Gaza : Un dirigeant du Hamas suspend les pourparlers de cessez-le-feu

Illustration. Une frappe à Gaza. ADN
Une personnalité éminente du mouvement islamiste palestinien a confirmé que Mohammed Deif, tête de la branche militaire de ce mouvement et ciblé par une attaque israélienne samedi dernier, était toujours en vie. Cela nous amène à nous demander, quelles seraient les conséquences de sa survie ?
TL;DR
- Hamas met fin aux négociations pour un cessez-le-feu à Gaza.
- Ceci est dû aux « massacres brutaux » présumés commis par Israël.
- Le chef de la branche armée du Hamas, Mohammed Deif, serait vivant.
Les pourparlers de paix de Gaza échouent
Selon un haut responsable du Hamas, qui s’est exprimé à l’AFP dimanche dernier, le mouvement a décidé de mettre fin aux négociations pour instaurer un cessez-le-feu dans la bande de Gaza. Il a vivement critiqué la supposée attitude peu sincère d’Israël et les « massacres » attribués à ce pays.
Une décision de cessation des négociations
Dans une série d’appels, Ismaïl Haniyeh, le chef du bureau politique du Hamas, aurait fait part de cette décision à plusieurs médiateurs et intervenants régionaux.

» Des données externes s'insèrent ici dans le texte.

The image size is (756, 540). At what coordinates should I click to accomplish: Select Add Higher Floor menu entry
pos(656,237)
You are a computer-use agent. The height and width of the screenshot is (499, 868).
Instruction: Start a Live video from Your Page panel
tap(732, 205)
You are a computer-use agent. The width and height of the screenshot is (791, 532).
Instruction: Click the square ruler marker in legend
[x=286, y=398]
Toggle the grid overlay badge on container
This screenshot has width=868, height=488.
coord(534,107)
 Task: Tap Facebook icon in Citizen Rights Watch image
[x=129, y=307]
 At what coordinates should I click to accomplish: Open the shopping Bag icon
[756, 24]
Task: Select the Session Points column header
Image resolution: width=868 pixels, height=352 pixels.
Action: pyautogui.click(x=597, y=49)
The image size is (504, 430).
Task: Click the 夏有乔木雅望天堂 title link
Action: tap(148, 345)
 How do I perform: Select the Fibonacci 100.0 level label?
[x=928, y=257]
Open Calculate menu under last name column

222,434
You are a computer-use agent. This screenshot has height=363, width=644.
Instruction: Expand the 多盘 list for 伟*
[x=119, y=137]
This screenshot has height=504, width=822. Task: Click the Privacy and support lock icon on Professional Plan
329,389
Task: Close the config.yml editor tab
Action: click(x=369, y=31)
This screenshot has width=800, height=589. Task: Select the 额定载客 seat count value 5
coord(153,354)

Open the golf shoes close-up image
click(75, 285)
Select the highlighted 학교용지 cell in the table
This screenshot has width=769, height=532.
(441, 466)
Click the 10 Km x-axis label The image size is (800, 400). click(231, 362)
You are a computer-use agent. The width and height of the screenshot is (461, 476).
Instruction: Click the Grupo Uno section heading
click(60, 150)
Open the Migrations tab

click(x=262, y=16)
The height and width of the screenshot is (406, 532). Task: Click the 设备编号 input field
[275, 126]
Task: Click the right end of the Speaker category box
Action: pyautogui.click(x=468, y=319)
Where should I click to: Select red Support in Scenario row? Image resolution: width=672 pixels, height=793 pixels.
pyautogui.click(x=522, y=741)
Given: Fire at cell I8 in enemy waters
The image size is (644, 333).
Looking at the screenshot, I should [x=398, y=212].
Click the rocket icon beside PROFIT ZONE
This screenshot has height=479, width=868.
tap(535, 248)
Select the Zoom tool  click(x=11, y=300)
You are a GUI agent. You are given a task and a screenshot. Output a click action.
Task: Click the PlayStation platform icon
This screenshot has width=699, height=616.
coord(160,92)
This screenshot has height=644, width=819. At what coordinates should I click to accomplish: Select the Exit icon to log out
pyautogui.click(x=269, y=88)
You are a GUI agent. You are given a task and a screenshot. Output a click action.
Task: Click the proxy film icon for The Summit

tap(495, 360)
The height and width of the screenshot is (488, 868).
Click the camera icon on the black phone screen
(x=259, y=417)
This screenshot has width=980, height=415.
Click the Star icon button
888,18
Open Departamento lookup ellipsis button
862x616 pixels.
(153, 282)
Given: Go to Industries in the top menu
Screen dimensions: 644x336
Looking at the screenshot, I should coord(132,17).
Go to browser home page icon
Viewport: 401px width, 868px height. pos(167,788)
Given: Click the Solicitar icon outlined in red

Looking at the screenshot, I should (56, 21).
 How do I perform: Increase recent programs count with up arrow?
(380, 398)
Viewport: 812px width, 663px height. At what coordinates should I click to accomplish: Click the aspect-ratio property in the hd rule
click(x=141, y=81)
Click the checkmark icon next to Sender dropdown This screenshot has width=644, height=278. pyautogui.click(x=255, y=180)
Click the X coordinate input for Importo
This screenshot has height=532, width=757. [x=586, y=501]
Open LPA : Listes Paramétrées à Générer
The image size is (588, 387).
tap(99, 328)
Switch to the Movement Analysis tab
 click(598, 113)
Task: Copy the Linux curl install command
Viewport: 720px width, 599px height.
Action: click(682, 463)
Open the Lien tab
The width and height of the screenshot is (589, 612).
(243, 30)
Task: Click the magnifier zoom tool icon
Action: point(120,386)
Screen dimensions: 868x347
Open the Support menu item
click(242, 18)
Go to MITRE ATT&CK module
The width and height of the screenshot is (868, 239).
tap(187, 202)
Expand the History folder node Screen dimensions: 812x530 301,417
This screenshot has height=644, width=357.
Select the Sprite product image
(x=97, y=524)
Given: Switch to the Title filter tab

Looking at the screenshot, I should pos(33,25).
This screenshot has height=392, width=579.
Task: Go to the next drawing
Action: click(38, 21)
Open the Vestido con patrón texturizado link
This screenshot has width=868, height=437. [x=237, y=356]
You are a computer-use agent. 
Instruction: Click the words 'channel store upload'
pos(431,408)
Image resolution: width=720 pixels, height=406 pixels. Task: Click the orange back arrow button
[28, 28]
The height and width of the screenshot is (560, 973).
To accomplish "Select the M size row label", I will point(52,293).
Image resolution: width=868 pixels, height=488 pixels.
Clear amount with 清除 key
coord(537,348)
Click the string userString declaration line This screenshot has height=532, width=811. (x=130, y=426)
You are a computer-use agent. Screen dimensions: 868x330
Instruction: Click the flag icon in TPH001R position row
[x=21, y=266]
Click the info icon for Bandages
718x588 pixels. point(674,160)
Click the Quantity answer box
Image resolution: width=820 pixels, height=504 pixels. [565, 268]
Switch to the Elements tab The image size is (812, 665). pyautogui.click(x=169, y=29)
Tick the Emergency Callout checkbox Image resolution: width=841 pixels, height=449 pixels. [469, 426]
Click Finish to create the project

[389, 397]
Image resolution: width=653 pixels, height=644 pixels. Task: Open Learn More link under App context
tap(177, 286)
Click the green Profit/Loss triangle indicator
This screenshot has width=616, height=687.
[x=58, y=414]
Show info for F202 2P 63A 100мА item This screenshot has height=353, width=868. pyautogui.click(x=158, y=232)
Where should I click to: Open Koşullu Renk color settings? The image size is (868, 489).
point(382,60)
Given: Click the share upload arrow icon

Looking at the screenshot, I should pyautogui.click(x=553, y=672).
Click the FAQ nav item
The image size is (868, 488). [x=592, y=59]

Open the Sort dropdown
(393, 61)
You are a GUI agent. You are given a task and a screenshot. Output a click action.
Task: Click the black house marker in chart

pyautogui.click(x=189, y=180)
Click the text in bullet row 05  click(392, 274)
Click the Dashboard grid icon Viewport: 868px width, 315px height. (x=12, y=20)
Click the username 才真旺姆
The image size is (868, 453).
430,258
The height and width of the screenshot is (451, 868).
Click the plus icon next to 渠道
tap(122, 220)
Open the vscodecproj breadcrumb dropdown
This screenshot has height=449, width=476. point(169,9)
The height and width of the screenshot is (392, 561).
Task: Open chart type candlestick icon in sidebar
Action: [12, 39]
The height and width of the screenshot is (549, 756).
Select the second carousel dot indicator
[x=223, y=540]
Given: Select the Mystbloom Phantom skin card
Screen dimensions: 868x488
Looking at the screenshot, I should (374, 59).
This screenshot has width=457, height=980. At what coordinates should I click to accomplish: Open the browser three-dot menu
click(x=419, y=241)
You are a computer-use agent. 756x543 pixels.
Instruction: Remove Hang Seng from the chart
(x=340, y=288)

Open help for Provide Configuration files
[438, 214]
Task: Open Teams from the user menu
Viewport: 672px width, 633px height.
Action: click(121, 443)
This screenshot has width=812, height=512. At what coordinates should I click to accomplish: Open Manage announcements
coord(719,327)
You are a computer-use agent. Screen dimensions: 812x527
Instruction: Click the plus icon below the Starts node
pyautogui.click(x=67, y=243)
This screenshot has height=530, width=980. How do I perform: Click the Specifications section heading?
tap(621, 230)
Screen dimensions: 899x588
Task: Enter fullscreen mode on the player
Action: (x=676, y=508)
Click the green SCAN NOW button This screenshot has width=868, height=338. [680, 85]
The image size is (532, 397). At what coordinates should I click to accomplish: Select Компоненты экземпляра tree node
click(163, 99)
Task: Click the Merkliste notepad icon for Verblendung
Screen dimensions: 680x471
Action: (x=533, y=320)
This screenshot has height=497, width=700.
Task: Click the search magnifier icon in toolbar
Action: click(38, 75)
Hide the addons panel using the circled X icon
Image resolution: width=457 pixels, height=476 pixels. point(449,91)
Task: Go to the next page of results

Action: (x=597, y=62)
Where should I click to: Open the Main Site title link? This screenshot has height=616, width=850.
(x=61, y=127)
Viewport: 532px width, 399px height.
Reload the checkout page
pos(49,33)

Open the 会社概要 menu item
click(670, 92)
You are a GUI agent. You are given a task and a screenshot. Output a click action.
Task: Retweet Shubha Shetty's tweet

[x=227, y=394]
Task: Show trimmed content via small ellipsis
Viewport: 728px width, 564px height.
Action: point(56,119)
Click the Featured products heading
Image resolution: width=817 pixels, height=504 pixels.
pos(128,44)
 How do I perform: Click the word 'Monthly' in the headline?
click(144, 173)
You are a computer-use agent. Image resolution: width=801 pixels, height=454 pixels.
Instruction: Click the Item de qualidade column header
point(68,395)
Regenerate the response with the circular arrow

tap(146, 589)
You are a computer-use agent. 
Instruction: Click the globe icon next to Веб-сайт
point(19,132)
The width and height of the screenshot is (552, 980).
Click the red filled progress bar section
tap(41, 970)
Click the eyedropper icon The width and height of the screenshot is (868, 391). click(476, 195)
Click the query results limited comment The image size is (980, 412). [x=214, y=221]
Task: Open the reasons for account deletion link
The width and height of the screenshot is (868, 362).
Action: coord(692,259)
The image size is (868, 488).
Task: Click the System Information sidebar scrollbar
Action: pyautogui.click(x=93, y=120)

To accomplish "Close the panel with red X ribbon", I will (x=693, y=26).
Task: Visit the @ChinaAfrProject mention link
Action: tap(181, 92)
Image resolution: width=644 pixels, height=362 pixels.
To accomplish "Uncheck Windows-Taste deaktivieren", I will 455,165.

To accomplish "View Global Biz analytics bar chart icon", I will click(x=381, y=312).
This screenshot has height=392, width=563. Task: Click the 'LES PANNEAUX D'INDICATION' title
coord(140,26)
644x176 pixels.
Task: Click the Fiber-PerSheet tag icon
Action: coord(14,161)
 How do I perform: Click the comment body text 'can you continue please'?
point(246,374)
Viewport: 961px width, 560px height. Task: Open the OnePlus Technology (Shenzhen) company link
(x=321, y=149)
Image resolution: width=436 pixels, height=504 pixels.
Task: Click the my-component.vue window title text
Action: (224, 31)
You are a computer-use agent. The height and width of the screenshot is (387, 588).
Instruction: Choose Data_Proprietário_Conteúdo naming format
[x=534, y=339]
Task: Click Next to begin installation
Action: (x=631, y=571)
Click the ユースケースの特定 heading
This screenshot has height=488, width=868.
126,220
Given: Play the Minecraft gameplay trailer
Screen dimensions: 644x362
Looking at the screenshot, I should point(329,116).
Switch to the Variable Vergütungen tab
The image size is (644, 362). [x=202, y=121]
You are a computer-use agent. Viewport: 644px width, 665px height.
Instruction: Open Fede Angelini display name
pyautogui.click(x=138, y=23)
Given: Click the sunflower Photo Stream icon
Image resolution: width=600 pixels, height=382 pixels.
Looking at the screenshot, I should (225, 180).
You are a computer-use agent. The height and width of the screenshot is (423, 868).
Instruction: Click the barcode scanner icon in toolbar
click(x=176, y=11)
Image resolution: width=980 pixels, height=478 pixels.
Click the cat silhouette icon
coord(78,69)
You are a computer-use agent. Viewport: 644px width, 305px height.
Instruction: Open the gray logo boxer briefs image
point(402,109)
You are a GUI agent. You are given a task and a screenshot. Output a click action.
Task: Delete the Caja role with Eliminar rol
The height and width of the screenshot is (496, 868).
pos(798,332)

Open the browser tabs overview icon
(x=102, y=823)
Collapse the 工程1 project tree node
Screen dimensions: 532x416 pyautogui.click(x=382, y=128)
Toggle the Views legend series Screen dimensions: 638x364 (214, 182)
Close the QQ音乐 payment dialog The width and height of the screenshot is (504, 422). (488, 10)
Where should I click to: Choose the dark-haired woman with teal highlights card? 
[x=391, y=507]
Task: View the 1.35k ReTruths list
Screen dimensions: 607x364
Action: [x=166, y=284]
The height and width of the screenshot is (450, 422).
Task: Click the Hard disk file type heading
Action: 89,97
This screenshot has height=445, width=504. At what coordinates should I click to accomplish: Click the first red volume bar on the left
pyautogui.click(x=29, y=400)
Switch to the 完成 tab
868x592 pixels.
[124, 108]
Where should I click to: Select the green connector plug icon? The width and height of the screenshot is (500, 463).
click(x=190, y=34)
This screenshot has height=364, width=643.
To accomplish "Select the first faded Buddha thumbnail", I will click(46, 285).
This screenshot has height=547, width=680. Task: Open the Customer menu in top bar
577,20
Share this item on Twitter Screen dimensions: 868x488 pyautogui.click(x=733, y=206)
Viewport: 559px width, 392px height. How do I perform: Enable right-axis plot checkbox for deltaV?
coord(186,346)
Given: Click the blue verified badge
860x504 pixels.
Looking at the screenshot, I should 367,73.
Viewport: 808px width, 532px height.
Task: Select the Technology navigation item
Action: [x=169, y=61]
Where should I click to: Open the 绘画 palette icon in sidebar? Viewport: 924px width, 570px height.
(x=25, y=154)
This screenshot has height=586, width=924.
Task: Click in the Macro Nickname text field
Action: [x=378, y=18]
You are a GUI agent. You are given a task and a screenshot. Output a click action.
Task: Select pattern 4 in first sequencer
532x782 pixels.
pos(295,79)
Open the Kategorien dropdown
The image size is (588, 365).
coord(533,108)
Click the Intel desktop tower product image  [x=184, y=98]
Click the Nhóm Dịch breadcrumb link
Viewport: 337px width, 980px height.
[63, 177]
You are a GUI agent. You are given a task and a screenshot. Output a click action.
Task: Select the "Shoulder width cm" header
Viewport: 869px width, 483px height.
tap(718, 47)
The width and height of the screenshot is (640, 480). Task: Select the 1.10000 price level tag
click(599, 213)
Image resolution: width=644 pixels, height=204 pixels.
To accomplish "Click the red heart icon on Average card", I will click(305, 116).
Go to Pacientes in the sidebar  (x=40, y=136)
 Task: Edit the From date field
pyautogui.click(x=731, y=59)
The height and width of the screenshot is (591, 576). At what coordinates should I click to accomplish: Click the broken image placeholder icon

Le responsable du Hamas pointe du doigt les « massacres brutaux » perpétrés dans différents camps de déplacés et de réfugiés de la bande de Gaza, notamment à Al-Mawasi de Khan Younès au sud et à Al-Shati dans la ville de Gaza.
Pendant que le monde regarde l’oreille de Trump, le massacre continue à Gaza dans un silence complice.pic.twitter.com/lEGtYy1SR5
— Marcel (@realmarcel1) July 14, 2024
Survie contestée du chef de la branche armée du Hamas
Parallèlement à ces évènements, un autre responsable de haut rang du Hamas a révélé à l’AFP que Mohammed Deif, le chef de la branche armée du mouvement, qui avait été pris pour cible par une frappe israélienne, serait toujours en vie.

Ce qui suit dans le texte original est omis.